Some records

## START

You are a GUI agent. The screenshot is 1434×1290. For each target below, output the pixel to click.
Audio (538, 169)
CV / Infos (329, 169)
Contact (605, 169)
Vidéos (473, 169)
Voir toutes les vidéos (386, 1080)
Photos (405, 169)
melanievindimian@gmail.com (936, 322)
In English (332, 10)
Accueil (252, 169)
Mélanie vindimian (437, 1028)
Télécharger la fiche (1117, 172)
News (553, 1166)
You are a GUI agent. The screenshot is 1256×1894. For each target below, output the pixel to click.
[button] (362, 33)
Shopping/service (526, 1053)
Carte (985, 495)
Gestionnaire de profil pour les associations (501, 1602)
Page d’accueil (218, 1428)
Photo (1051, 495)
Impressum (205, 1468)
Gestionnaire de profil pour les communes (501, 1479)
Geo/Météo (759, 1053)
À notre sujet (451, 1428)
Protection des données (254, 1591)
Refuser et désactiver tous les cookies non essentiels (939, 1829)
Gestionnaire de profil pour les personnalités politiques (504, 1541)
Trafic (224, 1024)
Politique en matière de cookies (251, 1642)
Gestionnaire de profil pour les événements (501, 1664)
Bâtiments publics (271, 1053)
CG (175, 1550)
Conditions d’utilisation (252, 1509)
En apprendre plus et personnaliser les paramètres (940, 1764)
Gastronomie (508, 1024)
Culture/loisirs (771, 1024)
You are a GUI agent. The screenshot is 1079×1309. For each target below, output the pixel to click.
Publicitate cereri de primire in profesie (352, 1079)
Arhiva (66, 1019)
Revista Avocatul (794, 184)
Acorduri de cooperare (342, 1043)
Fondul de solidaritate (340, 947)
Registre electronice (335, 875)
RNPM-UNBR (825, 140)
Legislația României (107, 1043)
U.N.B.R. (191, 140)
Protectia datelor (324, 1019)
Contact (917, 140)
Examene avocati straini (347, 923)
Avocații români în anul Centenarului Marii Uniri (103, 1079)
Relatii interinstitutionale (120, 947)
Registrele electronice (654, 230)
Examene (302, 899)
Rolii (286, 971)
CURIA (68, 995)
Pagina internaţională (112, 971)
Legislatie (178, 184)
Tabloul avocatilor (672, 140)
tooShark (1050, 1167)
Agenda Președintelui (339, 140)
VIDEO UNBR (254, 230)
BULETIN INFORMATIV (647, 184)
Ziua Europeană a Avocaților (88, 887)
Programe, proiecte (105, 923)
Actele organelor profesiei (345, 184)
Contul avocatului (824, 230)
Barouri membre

## END

Arrange every line of the material above as a numbered list, omitting any blank lines.

1. You are a GUI agent. The screenshot is 1434×1290. For each target below, output the pixel to click.
2. Audio (538, 169)
3. CV / Infos (329, 169)
4. Contact (605, 169)
5. Vidéos (473, 169)
6. Voir toutes les vidéos (386, 1080)
7. Photos (405, 169)
8. melanievindimian@gmail.com (936, 322)
9. In English (332, 10)
10. Accueil (252, 169)
11. Mélanie vindimian (437, 1028)
12. Télécharger la fiche (1117, 172)
13. News (553, 1166)
14. You are a GUI agent. The screenshot is 1256×1894. For each target below, output the pixel to click.
15. [button] (362, 33)
16. Shopping/service (526, 1053)
17. Carte (985, 495)
18. Gestionnaire de profil pour les associations (501, 1602)
19. Page d’accueil (218, 1428)
20. Photo (1051, 495)
21. Impressum (205, 1468)
22. Gestionnaire de profil pour les communes (501, 1479)
23. Geo/Météo (759, 1053)
24. À notre sujet (451, 1428)
25. Protection des données (254, 1591)
26. Refuser et désactiver tous les cookies non essentiels (939, 1829)
27. Gestionnaire de profil pour les personnalités politiques (504, 1541)
28. Trafic (224, 1024)
29. Politique en matière de cookies (251, 1642)
30. Gestionnaire de profil pour les événements (501, 1664)
31. Bâtiments publics (271, 1053)
32. CG (175, 1550)
33. Conditions d’utilisation (252, 1509)
34. En apprendre plus et personnaliser les paramètres (940, 1764)
35. Gastronomie (508, 1024)
36. Culture/loisirs (771, 1024)
37. You are a GUI agent. The screenshot is 1079×1309. For each target below, output the pixel to click.
38. Publicitate cereri de primire in profesie (352, 1079)
39. Arhiva (66, 1019)
40. Revista Avocatul (794, 184)
41. Acorduri de cooperare (342, 1043)
42. Fondul de solidaritate (340, 947)
43. Registre electronice (335, 875)
44. RNPM-UNBR (825, 140)
45. Legislația României (107, 1043)
46. U.N.B.R. (191, 140)
47. Protectia datelor (324, 1019)
48. Contact (917, 140)
49. Examene avocati straini (347, 923)
50. Avocații români în anul Centenarului Marii Uniri (103, 1079)
51. Relatii interinstitutionale (120, 947)
52. Registrele electronice (654, 230)
53. Examene (302, 899)
54. Rolii (286, 971)
55. CURIA (68, 995)
56. Pagina internaţională (112, 971)
57. Legislatie (178, 184)
58. Tabloul avocatilor (672, 140)
59. tooShark (1050, 1167)
60. Agenda Președintelui (339, 140)
61. VIDEO UNBR (254, 230)
62. BULETIN INFORMATIV (647, 184)
63. Ziua Europeană a Avocaților (88, 887)
64. Programe, proiecte (105, 923)
65. Actele organelor profesiei (345, 184)
66. Contul avocatului (824, 230)
67. Barouri membre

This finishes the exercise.